§ Supplied text:
- - - - - - -
Calls for Repatriation of the Cullinan Diamonds

Cullinan V brooch
Queen Elizabeth II talks to guests as she hosts a garden party at Buckingham Palace in 2010. She's wearing the Cullinan V brooch, which includes a heart-shaped stone weighing 18 carats. The brooch was originally worn by Queen Mary as part of the suite of jewelry made for the Delhi Durbar in 1911. John Stillwell - WPA Pool/Getty Images

The Cullinan diamonds that adorn the Sovereign Scepter and the Imperial State Crown are usually kept behind bulletproof glass in the Tower of London, where the crown jewels are on display for tourists. But something about seeing these incredibly valuable objects — the Cullinan I alone is worth an estimated $400 million — riding along with the Queen's funeral procession fired up critics of Britain's colonial past.

"It is clearly way past time to repatriate all these grisly reminders of empire as part of a broader reparations effort," journalist Helena Cobban wrote Sept. 24, 2022. "How many new houses, roads and bridges might be built... from the sale or repatriation of just a few of these gems?"


Everisto Benyera, a professor of African politics at the University of South Africa, called into question the legitimacy of the British Transvaal government, which had forcibly taken the land from the Boers, who themselves had stolen it from African tribes.

Of King Edward VII and the rest of the royal family, Benyera told CNN, "Receiving a stolen diamond does not exonerate the receiver. The Great Star [of Africa] is a blood diamond."
- - - - - - -
§ Study material:
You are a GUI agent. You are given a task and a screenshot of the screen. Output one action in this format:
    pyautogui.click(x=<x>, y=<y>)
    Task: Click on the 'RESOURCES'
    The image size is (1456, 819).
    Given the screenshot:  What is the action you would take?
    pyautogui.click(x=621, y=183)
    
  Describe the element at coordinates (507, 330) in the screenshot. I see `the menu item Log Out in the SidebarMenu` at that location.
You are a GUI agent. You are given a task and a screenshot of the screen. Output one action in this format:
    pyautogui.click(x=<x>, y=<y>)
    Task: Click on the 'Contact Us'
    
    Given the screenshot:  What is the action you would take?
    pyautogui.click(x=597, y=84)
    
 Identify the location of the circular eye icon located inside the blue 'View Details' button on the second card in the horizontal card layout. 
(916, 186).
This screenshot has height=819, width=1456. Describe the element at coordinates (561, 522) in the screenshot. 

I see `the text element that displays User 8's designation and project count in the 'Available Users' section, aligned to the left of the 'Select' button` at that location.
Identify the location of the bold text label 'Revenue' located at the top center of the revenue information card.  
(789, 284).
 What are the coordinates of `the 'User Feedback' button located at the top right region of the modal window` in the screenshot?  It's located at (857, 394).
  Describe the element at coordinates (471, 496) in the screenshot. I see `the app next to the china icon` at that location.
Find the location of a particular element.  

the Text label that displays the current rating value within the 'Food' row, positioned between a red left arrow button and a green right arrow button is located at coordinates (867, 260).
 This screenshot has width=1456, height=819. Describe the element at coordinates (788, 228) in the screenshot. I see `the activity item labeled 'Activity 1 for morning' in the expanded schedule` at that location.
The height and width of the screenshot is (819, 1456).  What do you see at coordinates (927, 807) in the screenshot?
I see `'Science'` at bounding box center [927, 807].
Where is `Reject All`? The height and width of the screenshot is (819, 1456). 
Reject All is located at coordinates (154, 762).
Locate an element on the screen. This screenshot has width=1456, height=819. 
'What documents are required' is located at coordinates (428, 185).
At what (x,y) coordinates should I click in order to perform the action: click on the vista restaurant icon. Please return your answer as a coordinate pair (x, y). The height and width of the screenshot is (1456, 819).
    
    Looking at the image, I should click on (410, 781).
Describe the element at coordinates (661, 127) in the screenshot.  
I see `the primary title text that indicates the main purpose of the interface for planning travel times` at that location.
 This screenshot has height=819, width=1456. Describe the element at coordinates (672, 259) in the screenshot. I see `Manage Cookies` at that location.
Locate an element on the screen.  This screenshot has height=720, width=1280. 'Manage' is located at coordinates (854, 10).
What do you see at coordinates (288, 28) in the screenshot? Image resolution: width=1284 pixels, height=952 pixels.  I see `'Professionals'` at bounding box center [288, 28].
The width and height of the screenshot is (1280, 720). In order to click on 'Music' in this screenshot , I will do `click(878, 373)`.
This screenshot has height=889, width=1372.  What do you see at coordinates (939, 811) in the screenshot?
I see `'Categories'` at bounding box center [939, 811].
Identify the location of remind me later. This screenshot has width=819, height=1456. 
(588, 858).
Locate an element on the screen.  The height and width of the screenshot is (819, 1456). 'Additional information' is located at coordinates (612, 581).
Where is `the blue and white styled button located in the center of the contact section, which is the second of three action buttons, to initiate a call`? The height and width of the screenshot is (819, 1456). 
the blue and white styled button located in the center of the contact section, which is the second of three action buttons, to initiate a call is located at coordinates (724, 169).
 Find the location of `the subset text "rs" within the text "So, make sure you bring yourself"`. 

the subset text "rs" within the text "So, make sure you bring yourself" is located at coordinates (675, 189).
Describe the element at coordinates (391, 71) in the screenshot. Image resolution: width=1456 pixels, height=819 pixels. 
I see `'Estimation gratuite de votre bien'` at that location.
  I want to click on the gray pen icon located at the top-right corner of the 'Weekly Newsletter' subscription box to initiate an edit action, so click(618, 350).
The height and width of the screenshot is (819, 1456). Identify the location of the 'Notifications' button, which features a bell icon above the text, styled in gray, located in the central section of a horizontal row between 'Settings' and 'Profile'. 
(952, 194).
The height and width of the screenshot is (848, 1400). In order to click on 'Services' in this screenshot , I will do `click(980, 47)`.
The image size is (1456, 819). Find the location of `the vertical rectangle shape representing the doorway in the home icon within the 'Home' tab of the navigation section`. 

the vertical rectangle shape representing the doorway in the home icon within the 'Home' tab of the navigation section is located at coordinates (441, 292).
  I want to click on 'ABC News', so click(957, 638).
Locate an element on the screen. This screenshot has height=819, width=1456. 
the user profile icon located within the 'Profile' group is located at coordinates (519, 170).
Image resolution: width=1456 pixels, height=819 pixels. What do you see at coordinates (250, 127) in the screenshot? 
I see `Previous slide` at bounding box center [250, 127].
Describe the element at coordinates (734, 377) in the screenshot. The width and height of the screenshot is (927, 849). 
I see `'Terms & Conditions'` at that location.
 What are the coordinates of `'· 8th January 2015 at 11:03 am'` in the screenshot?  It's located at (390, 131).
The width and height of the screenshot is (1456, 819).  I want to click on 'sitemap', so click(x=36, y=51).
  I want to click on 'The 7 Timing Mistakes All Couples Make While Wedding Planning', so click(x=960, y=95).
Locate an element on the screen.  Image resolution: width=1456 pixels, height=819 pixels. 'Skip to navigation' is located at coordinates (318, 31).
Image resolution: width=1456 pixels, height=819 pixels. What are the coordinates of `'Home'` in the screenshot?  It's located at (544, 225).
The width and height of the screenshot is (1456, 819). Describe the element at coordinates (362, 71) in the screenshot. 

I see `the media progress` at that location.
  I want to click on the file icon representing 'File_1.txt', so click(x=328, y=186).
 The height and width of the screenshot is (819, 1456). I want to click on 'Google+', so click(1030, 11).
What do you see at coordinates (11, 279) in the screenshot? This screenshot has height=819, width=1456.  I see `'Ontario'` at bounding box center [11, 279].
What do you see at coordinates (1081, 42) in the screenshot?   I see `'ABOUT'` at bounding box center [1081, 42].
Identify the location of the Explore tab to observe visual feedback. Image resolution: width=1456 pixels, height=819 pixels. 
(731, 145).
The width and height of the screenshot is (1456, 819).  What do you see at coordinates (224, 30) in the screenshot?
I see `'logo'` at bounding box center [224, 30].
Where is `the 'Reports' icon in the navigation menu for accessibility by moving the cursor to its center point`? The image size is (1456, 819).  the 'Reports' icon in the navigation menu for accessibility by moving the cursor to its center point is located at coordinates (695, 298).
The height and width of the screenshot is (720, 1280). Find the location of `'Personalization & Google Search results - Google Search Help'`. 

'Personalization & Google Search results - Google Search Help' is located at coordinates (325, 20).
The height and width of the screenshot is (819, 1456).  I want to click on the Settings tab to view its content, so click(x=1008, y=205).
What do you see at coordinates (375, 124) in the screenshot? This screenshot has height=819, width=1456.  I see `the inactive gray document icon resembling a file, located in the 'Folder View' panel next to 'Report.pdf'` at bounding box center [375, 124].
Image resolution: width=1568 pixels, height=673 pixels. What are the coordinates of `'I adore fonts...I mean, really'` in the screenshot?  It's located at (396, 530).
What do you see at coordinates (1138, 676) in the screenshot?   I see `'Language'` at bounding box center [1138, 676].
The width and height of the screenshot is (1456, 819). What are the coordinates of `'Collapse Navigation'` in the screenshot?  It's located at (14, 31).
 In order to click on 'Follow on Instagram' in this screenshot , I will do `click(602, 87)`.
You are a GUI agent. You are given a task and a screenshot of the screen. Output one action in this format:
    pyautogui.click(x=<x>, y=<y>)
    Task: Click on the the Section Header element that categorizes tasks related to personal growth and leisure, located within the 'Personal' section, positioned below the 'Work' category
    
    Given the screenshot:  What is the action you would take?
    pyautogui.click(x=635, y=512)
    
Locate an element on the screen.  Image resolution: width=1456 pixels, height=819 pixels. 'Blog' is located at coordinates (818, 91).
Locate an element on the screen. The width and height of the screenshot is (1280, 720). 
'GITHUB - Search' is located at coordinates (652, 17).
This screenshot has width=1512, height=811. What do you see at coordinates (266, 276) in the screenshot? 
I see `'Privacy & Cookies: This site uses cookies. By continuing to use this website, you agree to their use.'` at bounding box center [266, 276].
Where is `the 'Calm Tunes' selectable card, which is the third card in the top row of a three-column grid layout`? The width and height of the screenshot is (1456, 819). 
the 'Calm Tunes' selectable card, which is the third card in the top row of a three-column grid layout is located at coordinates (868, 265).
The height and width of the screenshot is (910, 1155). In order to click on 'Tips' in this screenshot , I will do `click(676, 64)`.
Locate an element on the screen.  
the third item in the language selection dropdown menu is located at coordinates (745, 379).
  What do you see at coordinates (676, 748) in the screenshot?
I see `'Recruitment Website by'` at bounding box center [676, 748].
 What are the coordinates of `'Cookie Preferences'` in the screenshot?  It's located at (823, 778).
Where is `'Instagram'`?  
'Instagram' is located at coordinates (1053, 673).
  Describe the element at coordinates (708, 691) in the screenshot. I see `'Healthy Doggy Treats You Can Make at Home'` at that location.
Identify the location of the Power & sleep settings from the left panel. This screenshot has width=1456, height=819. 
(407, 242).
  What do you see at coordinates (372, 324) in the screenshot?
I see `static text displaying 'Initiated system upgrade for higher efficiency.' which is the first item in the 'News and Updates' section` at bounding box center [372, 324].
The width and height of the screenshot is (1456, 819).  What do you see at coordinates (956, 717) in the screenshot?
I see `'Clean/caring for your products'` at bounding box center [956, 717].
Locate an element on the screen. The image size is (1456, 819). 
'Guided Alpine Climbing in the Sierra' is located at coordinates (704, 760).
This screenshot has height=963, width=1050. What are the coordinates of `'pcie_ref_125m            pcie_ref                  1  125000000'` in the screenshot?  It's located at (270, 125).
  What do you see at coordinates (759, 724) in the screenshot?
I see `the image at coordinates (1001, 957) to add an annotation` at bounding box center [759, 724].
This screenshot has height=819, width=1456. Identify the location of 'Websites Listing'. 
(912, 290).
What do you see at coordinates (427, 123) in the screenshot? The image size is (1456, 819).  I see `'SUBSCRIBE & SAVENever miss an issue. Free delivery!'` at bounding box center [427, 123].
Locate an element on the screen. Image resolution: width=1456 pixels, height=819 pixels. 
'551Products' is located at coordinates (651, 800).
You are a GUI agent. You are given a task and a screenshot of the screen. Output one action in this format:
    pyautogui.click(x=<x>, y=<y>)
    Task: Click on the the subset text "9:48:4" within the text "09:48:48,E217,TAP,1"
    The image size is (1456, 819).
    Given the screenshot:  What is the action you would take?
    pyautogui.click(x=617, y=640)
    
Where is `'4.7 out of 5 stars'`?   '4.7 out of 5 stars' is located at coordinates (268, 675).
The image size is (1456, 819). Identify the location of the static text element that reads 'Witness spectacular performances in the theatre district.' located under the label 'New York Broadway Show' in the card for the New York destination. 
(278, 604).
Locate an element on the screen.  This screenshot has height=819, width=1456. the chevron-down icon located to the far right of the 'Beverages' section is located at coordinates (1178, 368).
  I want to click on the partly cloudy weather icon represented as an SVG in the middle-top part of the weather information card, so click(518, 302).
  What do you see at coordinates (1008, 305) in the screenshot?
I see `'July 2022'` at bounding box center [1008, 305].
- - - - - - -
From the text on the Cullinan diamonds, reproduce word for word the passage starting at "Everisto Benyera, a" and ending at "from African tribes.".

§ Task result:
Everisto Benyera, a professor of African politics at the University of South Africa, called into question the legitimacy of the British Transvaal government, which had forcibly taken the land from the Boers, who themselves had stolen it from African tribes.